Abstract

Surgery is the standard treatment for early stage non–small cell lung cancer (NSCLC). “Conventional wisdom” is that the rate of local/regional failure (LRF) is low, and that adjuvant postoperative RT is not necessary. We herein quantify the risk of local/regional failure in a large series of resected patients at tertiary referral center. The records of 270 patients undergoing complete resection (lobectomy, or pneumonectomy) for pathological T1–3 N0–1 (UICC 7th edition staging) NSCLC from 1996–2006 were reviewed. (N2 disease, benign diagnosis, or carcinoid tumors were excluded). Median age 66 years. Pathology: Adeno 43%, squamous 43%, other 14%. Adjuvant chemotherapy was given in 11%, but no patient received postoperative RT. Crude and actuarial (Kaplan-Meier) rates of LRF, as the first site of failure, were computed. LRF was considered as the lung, surgical stump, or hilar, mediastinal or supraclavicular nodes. Follow-up duration in the patients without an event was 1–148 (median 39) months; 232 patients had ≥ 6 months of follow-up.
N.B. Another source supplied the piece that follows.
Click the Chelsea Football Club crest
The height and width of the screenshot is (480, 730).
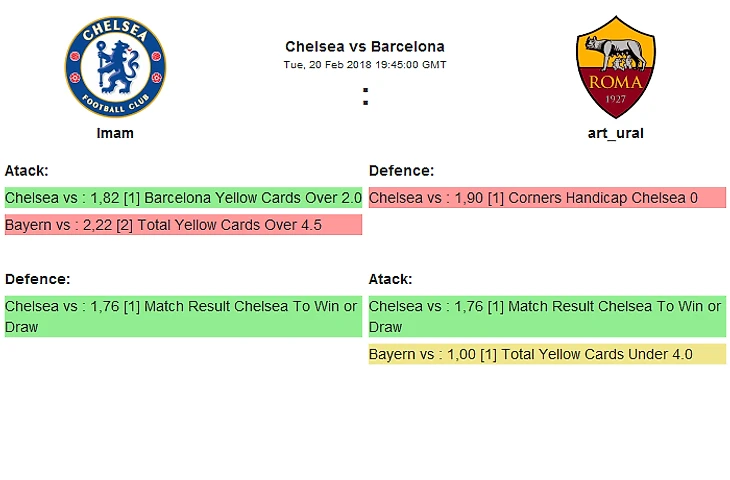coord(115,67)
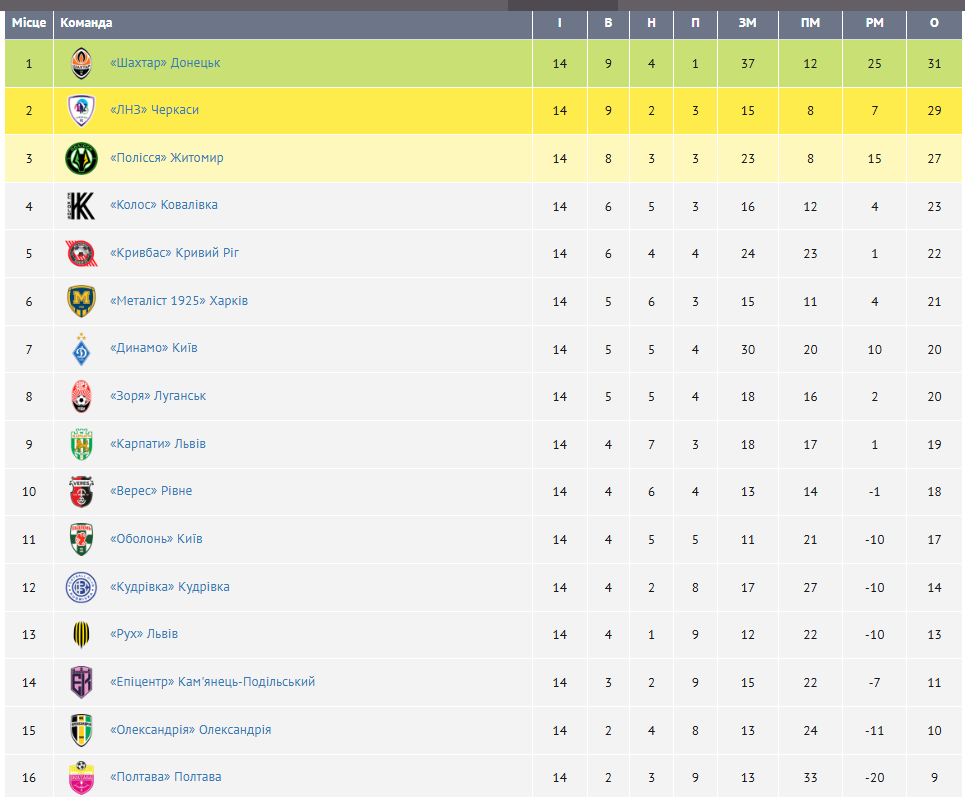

The numbers of evaluable surviving patients at ≥1, ≥3, and ≥5 years postresection are 130, 88, and 55, respectively. For the overall group, the crude rate of LRF was 26%; 14% as the sole site of failure, and 12% with concurrent local/regional and distant recurrence. The crude rates of the LRF by pathologic stage are T1N0 20% (n = 94), T1N1 25% (n = 17), T2N0 19% (n = 83), T2N1 33% (n = 24), T3N0 31% (n = 32), T3N1 50% (n = 12), T4N0 67% (n = 6), T4N1 0% (n = 2). For the overall group, the actuarial 5 year LRF rate was 37%. The actuarial 5 years rates of LRF by stage are: T1N0 30%, T1N1 42%, T2N0 31%, T2N1 53%, T3N0 46%, T3N1 100%, T4N0 77%, T4N1 0%. The rate of failure at the different sites was lung (10%), stump (4.8%), hilum (5.2%), mediastinum (12.6%), supraclavicular (1.5%), and chest wall (2.6%); several patients who failed in multiple local/regional sites are counted more than once. LRF rates (by both crude and actuarial measures) are high (≥ 20–30%) following gross total resection of early stage NSCLC. The role of postoperative RT in these patients should be reassessed.